The girl, of course, hardly ever lets herself be seen by the children, although occasionally the clone of the tramp, who is never tired of playing and is a bold child, spots her through the lace curtains of the mansion's upper floors and goes running after her, always in vain.
The years pass and the children grow up, becoming more and more inseparable. One day the millionairess falls ill, with whatever, a deadly virus, cancer, and after a purely symbolic struggle, gives in and prepares to die. She's still young, forty-two. Her only heirs are the two clones and she leaves everything ready for them to inherit part of her immense fortune the moment they're married. Then she dies and her lawyers and scientists weep bitterly for her.
The story ends with a meeting of her staff after the reading of the will. Some, the most innocent and farthest from the millionairess's inner circle, ask the questions that Sturgeon guesses readers might ask themselves. What if the clones refuse to marry? What if the boy and girl love each other, as seems indisputable, but their love never goes beyond the strictly fraternal? Will their lives be ruined? Will they be condemned to live together like two prisoners serving life sentences?
Arguments and debates break out. Moral and ethical questions are raised. The oldest lawyer and scientist, however, soon take it upon themselves to clear up all doubts. Even if the boy and girl don't agree to marry, even if they don't fall in love, they'll still be given the money they're due and they'll be free to do as they like. No matter how the relationship between them develops, within a year the scientists will implant a new clone of the tramp in the body of a surrogate, and five years later they'll repeat the operation with a new clone of the millionairess. And when these new clones are twenty-three and eighteen, no matter what their interpersonal relationship might be-in other words, whether they love each other like brother and sister or like lovers-the scientists or the scientists' successors will implant two more clones, and so on until the end of time or until the millionairess's immense fortune is exhausted.

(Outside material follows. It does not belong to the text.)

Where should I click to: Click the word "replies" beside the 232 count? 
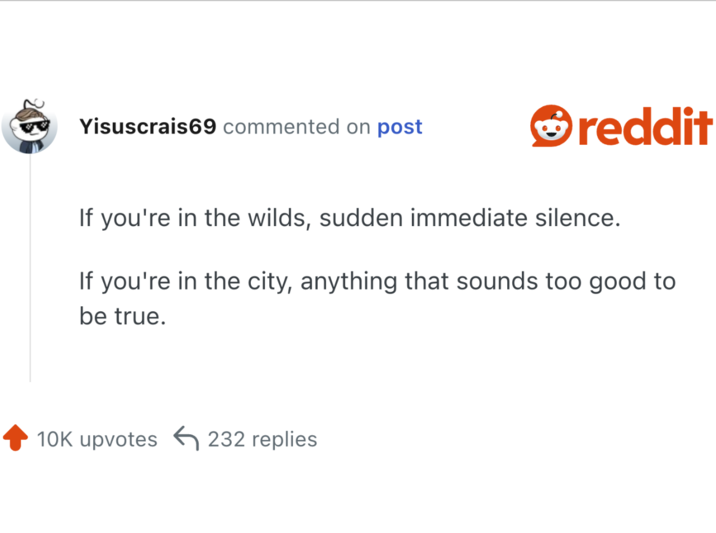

This is where the story ends, with the faces of the millionairess and the tramp silhouetted against the sunset, and then the stars, and then infinite space. A little creepy, isn't it? Sublime, in a way, but creepy too. Like all crazy loves, don't you think? If you add infinity to infinity, you get infinity. If you mix the sublime and the creepy, what you end up with is creepy. Right?
20
Xosé Lendoiro, Terme di Traiano, Rome, October 1992. I was no ordinary lawyer. Lupo ovem commisisti or Alter remus aquas, alter tibi radat harenas: either could be said of me with equal justice. And yet I've preferred to adhere to the Catullian noli pugnare duobus. Someday my merits will be recognized.

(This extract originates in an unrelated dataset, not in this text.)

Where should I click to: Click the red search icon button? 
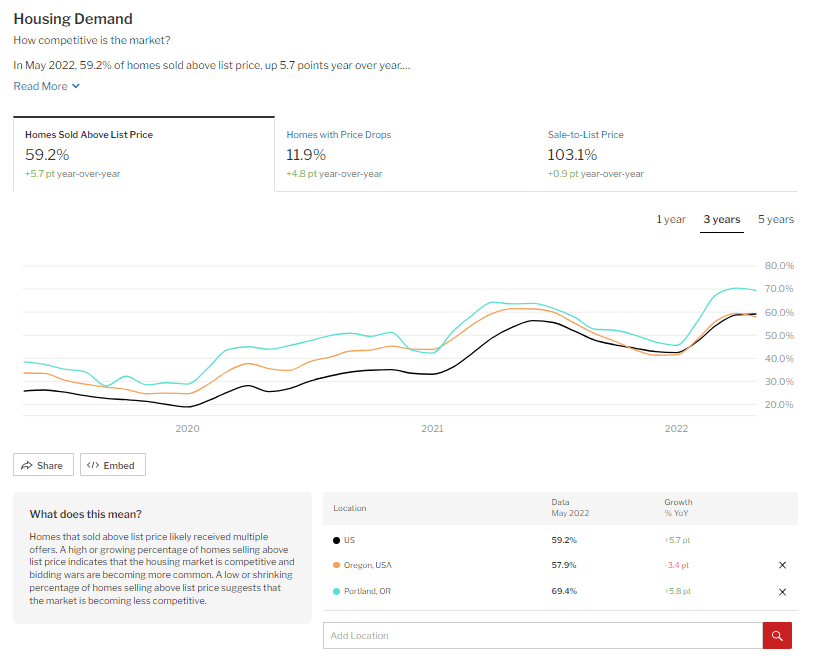(x=777, y=635)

In those days I was traveling and conducting experiments. My practice as a lawyer or jurist afforded me sufficient income so that I could devote ample time to the noble art of poetry. Unde habeas quaerit nemo, sed oportet habere, which, simply put, means that no one inquires as to the source of one's possessions, but possessions are necessary. An essential truth if one wants to devote oneself to one's most secret calling: poets are dazzled by the spectacle of wealth.